Y entonces, al abrir
la puerta del baño, me encontré de frente con tus ojos. Nunca te había visto
tan cerca. Las gafas grandes ocultaban unas pupilas verdes, pequeñas, y unas
huellas como de raíces en la piel a lado y lado de los ojos. Una boca pequeña y
todavía tentadora. Una barbilla que temblaba. Una expresión de angustia
infinita.
—¿Qué quiere?
—susurraste con rabia. Tu susurro sonó como un grito en mis oídos. —Nada —tu
angustia se pasó al asombro. Todo ocurría en segundos, protegidos por un muro
junto al baño. Los pocos comensales que podían vernos no podían sospechar nada
de nuestra actitud tranquila. No alcanzaban a leernos los ojos. Nada, había
dicho. Nada. Cualquier petición hubiera sonado a chantaje.

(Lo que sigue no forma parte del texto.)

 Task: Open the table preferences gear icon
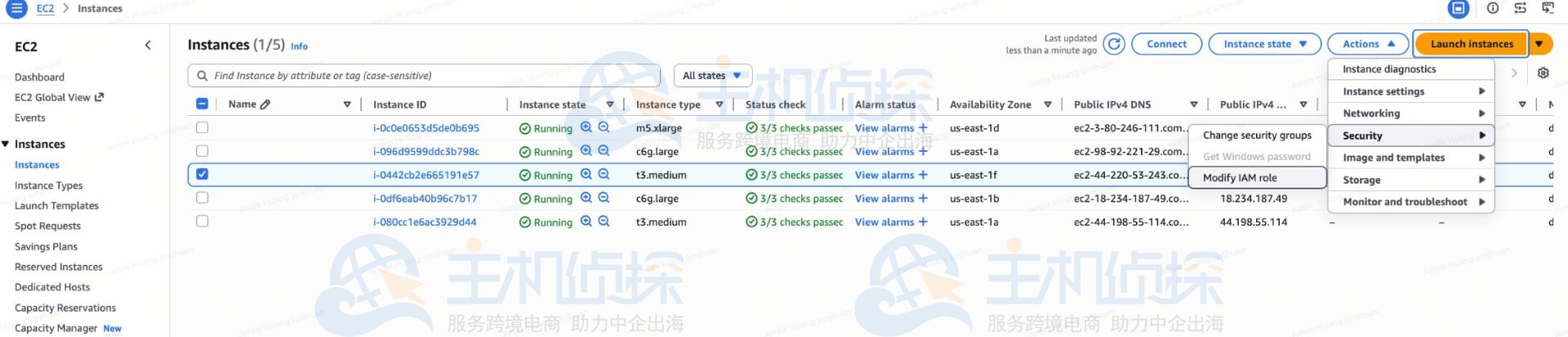1543,73
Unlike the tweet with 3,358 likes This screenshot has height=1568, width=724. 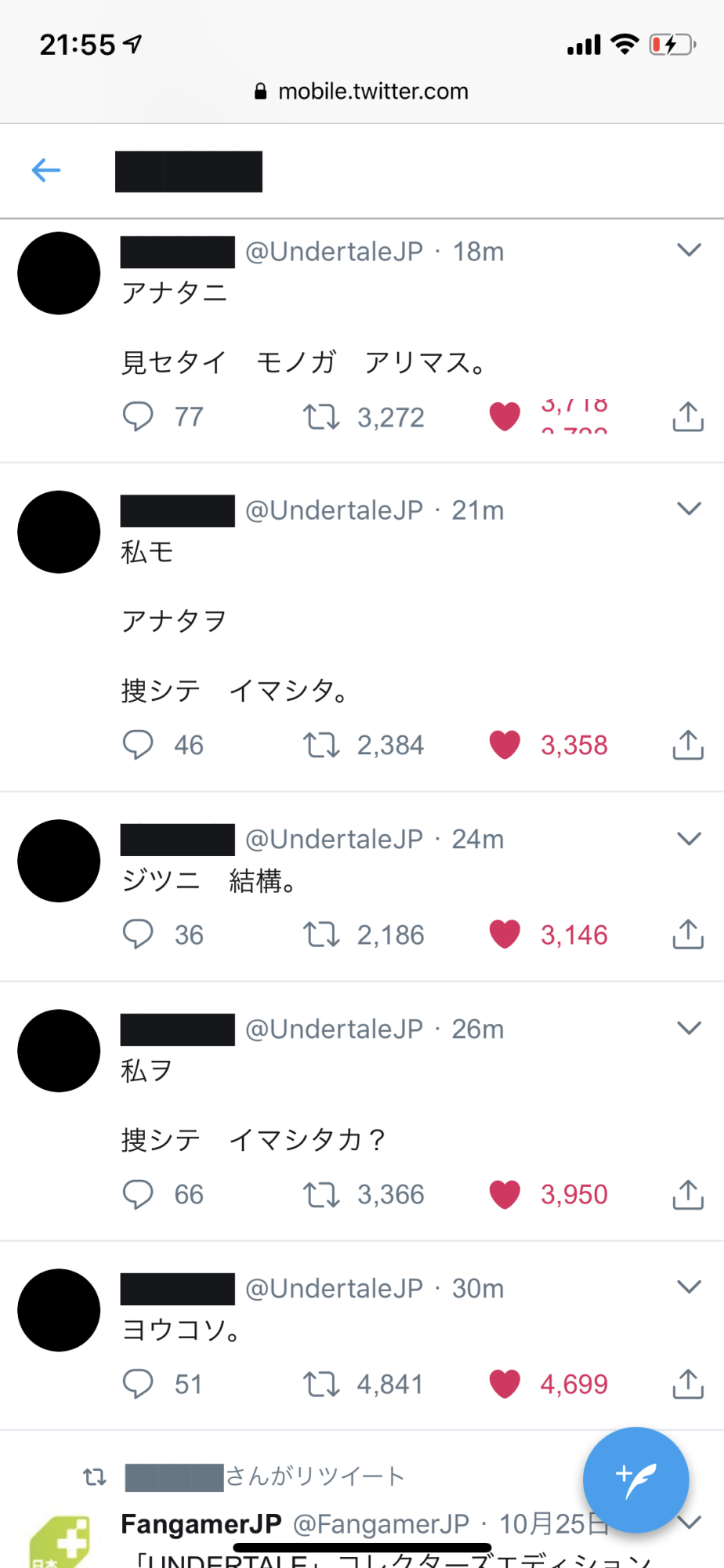click(x=505, y=745)
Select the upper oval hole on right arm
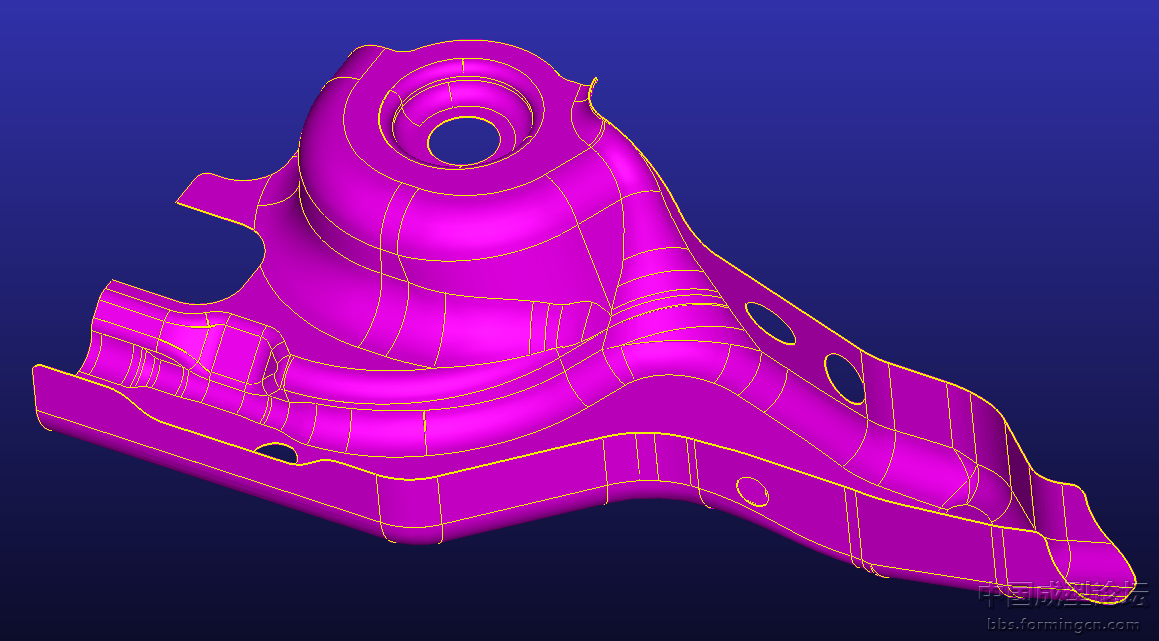This screenshot has width=1159, height=641. 771,323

Cualquier sonrisa a
amenaza.
Una persona rompió el
embrujo del momento al pedir permiso para pasar al baño. Saqué del bolsillo la
tarjeta y te la di. Te dije "tranquila", y regresé a mi mesa.
Viviana me miraba. Se
había dado cuenta de todo, pero no quiso entrometerse. Regresaste a tu asiento
más tarde, con expresión ya tranquila. Me miraste casi con una sonrisa. Tus
ojos brillaban con un aire cómplice.
Pagamos la cuenta.
Pasé junto a ti en mi camino a la salida. Me estudiaste, sin borrar tu sonrisa.
El azar no me ha vuelto a regalar otro encuentro cercano con tus ojos.
El jueves siguiente
regresé al motel. Ocupé la habitación de la primera vez y le dije a mi amigo el
administrador que te reservara la siguiente. No hemos dejado de ir entonces.
Ahora vivo con otros miedos. El primero, que no vuelvas. Me aterra en otras
semanas como las que pasé sin tu quejido. Serían el final, la angustia eterna.
Pero hay un pánico peor: me aterra pensar que un día decidas llegar sola al
motel y me dejes abierta la puerta. Conocerte de cerca, ver tus ojos, ser
causante de tu quejido, son opciones que me niego a disfrutar. Porque yo sé que
por más que me guste, por más que adore tu quejido, el día que conozca tu forma
de dormir se acabará el misterio.
Pero esos miedos en
el fondo, no hacen otra cosa que darle más emoción a mis jueves por la noche. A
mis madrugadas en la ventana. A mi sueño en la oscuridad. Por eso sigo
cumpliendo con nuestra cita. Por eso no fallo nunca.
Tu quejido me
despierta siempre a las tres de la mañana. No sé, ni me interesa saber, cómo te
las arreglas para salir cada jueves, por qué prefieres un taxi para mayor
clandestinidad, cómo explicas esas horas. No sé, ni me interesa saber, tu vida,
tus miedos, tu traición. Lo único que sé es que cada madrugada, desde el taxi,
me miras con una sonrisa y a veces hasta me dices adiós con la mano. Y también
sé que tu quejido, desde que sabes mi existencia, es más intenso, más lleno de
matices, más cargado de mensajes para mis oídos.
Y a veces, muy de vez
en cuando, vuelvo a soñar con el valle que era una trampa. Pero no me
desespero. Tengo confianza en tu quejido que surge de la noche en mi rescate.